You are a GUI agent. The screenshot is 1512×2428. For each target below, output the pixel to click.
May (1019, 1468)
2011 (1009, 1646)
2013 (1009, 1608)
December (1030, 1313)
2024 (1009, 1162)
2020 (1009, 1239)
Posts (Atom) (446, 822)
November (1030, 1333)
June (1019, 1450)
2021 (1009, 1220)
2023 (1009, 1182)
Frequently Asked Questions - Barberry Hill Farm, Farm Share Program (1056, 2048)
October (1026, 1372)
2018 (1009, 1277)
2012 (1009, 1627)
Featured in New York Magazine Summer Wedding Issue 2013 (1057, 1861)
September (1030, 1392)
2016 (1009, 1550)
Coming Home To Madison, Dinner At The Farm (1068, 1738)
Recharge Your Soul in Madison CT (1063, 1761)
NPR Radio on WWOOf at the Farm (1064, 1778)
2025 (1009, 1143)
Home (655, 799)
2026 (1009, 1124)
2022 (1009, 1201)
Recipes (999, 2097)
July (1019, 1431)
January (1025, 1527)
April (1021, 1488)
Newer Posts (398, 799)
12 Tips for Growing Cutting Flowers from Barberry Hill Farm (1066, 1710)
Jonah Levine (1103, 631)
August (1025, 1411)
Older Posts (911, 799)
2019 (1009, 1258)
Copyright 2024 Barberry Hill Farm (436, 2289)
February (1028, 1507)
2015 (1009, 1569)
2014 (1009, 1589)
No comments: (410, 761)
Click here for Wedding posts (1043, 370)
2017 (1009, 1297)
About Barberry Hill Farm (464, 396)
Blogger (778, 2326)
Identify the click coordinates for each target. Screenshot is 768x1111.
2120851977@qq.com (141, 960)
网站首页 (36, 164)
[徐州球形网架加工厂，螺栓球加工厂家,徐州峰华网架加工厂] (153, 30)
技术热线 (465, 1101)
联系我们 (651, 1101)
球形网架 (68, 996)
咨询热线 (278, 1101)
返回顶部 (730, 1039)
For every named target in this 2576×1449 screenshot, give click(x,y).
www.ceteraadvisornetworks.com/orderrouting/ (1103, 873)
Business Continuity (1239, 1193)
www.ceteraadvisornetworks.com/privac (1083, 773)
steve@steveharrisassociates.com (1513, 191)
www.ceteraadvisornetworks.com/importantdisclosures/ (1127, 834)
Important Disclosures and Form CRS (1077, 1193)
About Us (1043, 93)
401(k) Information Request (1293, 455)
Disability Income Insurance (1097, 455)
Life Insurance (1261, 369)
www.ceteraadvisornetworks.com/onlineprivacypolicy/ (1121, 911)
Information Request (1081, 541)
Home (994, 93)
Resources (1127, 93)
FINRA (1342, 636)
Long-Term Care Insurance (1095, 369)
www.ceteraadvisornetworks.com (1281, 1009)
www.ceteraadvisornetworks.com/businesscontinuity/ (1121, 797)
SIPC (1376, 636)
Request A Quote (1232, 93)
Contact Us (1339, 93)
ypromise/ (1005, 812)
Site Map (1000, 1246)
□ □ □ □ □
EXERCISE INSTRUCTIONS:
All lines above that hold the string "Information" should be copied.

TASK RESULT:
401(k) Information Request (1293, 455)
Information Request (1081, 541)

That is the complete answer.